特殊群体患者术后镇痛:老年患者因年龄相关性生理变化,加上多种药物在围术期复合应用产生的相互作用,对药物的敏感性增强。建议老年患者使用镇痛药物时起始剂量减半并且比正常人间歇延长两倍,要注意到复合使用镇静药或麻醉药可能导致或加重嗜睡、谵妄或认知功能障碍。小儿对疼痛表达困难,难以对小儿疼痛的程度及镇痛效果进行准确评估,小儿术后镇痛应根据患儿年龄、手术类型和临床情况具体情况具体分析,合理给药,以提供安全、有效、个体化的镇痛方案。
日间手术:越来越多的复杂手术在日间完成。日间手术成功实施的必要条件是充分的术后镇痛。由于患者术后很快离开医疗机构,阿片类药物自控镇痛和椎管内镇痛技术使用受限;而多模式镇痛联合应用阿片类和非阿片类镇痛药可更好地缓解疼痛并减少阿片类药物副作用,便于患者及家属在离院后自己处理疼痛问题。
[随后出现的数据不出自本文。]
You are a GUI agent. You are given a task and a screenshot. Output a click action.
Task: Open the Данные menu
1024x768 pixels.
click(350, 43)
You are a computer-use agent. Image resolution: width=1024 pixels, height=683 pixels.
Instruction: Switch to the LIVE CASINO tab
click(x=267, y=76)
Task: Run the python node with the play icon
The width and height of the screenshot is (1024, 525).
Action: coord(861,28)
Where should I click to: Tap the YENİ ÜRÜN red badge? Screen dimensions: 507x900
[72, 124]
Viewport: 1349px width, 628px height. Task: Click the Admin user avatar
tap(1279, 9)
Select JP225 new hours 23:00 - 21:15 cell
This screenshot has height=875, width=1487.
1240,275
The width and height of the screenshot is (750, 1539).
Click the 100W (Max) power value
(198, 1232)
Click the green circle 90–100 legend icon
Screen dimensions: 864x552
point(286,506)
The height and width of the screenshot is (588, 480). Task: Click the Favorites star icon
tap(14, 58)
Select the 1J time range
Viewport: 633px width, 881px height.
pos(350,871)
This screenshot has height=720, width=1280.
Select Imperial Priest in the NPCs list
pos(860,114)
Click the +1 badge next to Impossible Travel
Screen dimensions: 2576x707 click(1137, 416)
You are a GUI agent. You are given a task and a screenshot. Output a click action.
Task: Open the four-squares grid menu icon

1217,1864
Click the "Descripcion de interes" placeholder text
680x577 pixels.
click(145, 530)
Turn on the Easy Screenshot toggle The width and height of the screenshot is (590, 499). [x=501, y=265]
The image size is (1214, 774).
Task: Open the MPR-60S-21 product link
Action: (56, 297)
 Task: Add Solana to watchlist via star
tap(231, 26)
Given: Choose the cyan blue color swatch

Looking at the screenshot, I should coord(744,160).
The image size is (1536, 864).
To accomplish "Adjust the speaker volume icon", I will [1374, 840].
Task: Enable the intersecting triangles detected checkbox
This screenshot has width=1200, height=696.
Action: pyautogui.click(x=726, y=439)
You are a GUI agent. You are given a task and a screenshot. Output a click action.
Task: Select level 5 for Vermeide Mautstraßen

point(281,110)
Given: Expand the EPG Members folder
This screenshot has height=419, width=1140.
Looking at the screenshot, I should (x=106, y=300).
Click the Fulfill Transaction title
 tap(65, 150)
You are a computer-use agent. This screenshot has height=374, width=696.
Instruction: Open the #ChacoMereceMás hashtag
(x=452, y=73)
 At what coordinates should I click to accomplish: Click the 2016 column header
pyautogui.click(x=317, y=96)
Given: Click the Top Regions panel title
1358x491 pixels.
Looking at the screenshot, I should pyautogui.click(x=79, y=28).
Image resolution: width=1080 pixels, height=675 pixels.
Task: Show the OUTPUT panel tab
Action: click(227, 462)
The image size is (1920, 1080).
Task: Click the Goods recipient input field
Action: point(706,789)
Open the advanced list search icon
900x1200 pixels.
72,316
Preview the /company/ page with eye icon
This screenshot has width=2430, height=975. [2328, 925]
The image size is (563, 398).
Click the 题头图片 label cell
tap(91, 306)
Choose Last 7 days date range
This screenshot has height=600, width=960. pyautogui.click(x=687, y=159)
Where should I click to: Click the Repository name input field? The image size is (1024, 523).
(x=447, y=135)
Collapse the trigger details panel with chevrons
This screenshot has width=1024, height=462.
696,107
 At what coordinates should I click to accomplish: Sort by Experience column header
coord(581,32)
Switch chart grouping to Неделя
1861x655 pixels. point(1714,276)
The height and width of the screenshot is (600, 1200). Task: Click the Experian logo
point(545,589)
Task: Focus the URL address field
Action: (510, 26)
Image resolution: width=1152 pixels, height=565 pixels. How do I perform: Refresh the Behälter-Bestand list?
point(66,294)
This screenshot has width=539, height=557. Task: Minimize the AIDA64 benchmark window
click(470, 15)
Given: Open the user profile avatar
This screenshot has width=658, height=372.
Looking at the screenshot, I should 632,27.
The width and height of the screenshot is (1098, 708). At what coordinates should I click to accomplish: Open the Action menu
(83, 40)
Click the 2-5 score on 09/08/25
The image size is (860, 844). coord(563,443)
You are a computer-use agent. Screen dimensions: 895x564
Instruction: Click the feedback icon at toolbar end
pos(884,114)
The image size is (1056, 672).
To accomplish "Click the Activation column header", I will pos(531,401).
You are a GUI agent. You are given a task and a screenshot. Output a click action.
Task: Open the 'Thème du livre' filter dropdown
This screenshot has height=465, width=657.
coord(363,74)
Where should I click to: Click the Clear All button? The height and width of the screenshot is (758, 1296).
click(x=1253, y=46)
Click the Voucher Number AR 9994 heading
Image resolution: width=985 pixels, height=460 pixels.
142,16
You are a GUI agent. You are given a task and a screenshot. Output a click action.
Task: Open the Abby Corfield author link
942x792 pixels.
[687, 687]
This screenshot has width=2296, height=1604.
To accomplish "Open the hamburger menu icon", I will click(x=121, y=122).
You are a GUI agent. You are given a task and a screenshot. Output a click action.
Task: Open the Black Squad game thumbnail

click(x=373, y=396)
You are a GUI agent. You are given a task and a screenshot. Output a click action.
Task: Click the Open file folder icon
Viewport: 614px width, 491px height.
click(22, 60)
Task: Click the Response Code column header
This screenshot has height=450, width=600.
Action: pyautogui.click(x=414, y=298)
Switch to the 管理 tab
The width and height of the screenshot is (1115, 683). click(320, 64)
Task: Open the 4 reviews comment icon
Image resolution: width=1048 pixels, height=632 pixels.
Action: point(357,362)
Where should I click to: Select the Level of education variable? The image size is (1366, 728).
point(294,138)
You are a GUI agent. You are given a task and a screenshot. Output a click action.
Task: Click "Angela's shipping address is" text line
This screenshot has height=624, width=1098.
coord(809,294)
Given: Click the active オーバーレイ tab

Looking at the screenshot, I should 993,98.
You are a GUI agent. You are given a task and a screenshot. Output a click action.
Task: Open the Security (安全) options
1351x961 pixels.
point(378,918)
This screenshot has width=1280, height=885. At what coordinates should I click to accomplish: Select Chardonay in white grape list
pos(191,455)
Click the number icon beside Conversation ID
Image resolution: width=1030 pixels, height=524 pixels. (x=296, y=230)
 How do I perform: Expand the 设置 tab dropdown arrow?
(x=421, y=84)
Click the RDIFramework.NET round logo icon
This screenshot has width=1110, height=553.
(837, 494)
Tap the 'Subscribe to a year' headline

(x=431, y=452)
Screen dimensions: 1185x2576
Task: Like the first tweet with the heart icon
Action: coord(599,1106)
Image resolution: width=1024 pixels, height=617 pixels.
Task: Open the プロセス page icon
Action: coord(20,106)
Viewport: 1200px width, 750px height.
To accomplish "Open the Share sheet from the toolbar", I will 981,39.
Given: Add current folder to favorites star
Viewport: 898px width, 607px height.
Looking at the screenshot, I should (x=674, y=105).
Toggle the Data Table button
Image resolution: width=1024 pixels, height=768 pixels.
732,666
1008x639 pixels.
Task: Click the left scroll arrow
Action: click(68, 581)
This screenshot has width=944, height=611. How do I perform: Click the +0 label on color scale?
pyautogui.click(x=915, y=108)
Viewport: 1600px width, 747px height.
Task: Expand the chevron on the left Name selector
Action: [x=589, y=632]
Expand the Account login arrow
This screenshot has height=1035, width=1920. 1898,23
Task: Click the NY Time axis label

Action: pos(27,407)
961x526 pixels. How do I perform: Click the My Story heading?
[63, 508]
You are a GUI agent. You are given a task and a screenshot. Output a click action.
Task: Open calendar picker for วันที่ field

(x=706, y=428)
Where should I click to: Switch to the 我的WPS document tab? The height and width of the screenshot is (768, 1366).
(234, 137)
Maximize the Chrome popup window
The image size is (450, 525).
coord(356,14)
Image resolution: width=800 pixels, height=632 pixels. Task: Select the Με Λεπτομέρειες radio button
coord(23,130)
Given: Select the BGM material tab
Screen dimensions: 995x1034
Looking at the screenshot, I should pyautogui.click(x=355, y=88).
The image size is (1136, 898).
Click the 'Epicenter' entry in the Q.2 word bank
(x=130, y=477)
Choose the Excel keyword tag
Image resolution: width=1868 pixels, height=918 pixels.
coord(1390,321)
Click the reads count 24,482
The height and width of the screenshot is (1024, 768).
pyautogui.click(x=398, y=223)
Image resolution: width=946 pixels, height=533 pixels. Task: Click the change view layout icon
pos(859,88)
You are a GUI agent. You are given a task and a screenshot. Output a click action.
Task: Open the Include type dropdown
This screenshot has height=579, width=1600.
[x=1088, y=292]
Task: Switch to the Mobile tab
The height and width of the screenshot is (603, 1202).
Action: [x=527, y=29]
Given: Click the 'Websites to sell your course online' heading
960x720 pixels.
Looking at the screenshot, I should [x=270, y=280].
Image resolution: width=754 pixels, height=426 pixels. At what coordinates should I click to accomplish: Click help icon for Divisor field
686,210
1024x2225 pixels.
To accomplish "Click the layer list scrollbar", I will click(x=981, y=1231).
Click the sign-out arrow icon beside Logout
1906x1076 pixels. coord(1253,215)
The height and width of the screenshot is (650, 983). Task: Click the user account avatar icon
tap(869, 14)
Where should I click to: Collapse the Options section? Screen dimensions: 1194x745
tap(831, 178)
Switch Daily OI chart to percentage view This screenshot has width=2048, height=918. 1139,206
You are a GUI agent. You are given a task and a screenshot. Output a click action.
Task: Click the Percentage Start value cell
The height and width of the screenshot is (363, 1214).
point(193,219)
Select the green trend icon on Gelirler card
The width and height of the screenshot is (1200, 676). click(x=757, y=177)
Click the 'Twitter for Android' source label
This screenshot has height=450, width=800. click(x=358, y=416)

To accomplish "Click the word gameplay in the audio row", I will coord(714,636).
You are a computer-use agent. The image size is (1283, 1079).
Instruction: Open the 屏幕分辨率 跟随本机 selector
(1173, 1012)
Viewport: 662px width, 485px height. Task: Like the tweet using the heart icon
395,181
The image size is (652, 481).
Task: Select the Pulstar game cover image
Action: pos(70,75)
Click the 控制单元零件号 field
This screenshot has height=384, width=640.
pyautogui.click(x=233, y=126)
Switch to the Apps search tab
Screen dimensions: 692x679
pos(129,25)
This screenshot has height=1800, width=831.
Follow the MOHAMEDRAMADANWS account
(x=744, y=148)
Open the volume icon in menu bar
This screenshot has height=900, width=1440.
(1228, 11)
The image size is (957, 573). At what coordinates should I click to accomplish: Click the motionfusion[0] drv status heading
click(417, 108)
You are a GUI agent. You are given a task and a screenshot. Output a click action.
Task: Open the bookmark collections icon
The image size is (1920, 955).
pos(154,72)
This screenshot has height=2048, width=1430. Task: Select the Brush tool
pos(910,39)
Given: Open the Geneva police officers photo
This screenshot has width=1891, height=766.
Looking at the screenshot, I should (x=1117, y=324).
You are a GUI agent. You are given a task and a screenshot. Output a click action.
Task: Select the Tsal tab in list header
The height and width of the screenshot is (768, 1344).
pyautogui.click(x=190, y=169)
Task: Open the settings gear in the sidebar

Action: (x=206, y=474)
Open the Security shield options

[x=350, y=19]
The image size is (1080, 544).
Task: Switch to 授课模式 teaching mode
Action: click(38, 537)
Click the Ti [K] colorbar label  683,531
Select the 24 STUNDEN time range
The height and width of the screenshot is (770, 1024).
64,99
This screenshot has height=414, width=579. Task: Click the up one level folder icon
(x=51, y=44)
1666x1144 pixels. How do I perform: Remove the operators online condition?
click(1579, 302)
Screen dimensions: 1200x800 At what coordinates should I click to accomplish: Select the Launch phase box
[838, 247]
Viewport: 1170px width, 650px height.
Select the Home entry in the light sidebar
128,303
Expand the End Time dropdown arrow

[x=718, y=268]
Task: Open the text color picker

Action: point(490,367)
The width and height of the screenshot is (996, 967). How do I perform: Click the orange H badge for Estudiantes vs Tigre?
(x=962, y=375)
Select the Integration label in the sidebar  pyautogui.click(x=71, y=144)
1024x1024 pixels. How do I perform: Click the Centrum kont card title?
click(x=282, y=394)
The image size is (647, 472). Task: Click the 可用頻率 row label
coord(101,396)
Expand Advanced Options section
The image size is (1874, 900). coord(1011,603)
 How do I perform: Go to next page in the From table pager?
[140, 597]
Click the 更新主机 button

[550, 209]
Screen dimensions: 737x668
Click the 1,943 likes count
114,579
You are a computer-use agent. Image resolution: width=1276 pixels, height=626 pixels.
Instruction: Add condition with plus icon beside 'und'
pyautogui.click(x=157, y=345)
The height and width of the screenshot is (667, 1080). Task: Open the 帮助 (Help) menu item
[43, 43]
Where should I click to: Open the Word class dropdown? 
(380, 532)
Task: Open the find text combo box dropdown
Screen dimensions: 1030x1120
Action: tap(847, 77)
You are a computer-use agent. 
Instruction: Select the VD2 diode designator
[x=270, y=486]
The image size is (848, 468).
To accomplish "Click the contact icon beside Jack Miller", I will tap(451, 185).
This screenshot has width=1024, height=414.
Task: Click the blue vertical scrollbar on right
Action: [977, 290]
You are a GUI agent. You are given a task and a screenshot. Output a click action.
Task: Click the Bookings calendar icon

为了确保患者早期活动且家中无痛,疼痛管理要注意以下几点:尽量选用微创术式;尽量应用局麻药切口浸润,如有可能施行外周神经阻滞;避免使用长效阿片类药物;出院带药以口服药为主,药量要足,同时应通过电话随访,及时了解疼痛治疗效果,在提高镇痛效果的同时提高镇痛的安全性。